Moderator: Franklin Gowen

 #698659  by ExCon90
 
There have been many reports about how suburbanites (back in the 1920s or -30s) could phone a grocery order in to a merchant or merchants at Reading Terminal Market and have the package transported later that day in a working baggage car (which some suburban trains had back then), and meet the train at Ambler or somewhere and claim the package from the baggageman, being billed monthly by the merchant, but I've never seen any mention of the transportation itself. Does anyone know whether there was an actual published tariff covering this service, or was it completely informal, and provided as a courtesy? Back in that era, a railroad could not legally provide any service for anyone unless it was published in detail in a tariff on file with the Interstate Commerce Commission and any relevant state regulatory agency. Tariffs hardly ever got saved (would anybody bid on an old freight tariff at an auction?), but if there was such a thing it would be a real find today if it survived.
 #698832  by westernfalls
 
Indeed, there was a tariff and revenue stamps (I dare not call them postage stamps) in several denominations. Wish I had saved some of that stuff! The service was active at least into the early 1970's surviving on traffic of blood plasma, radiator cores, advertising proofs, and maybe someone knows whatever else.
 #700324  by JimBoylan
 
westernfalls wrote:The service was active at least into the early 1970's surviving on traffic of blood plasma...

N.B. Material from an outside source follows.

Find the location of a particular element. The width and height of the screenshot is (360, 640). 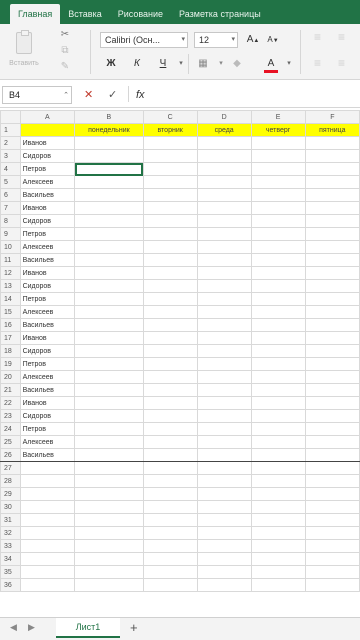

row-header: 19 is located at coordinates (10, 364).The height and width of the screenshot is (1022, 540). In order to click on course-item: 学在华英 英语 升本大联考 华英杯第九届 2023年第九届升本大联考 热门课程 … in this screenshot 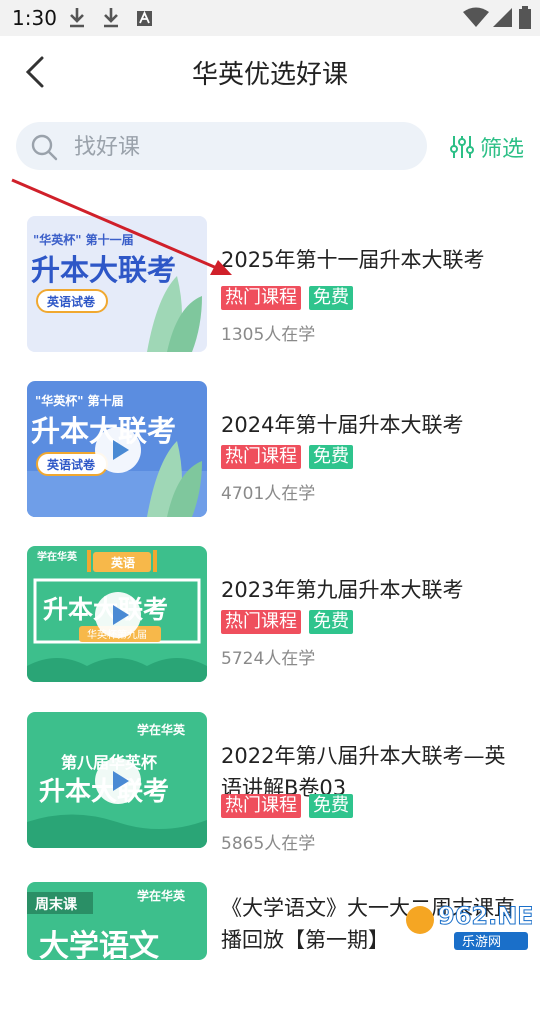, I will do `click(270, 616)`.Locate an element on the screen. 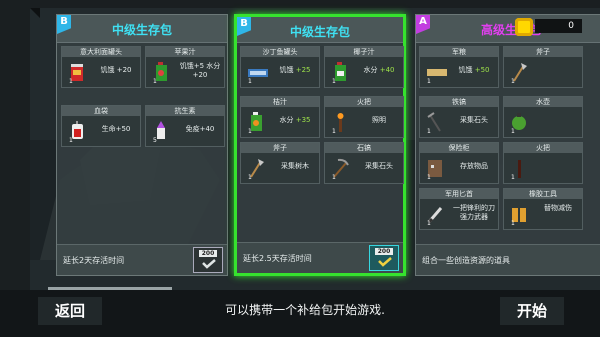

You have jogged my memory. When I worked for Chelden Radio Cab in 1969 and 1970, they had just acquired Valley Cab which met the trains at Bethayres station to take blood up the hill to Holy Redeemer Hospital. I don't know if we got the blood from the conductor, or from the ticket agent on the other side of the tracks.
Back then, I also remember the Philadelphia Evening Bulletin being unloaded onto baggage carts at Jenkintown. 1st, the papers came through the side door of an MU combine. When some of them were converted into Blueliners, a side window was used, or the engineer's door, if it was an airconditioned Blueliner with sealed windows!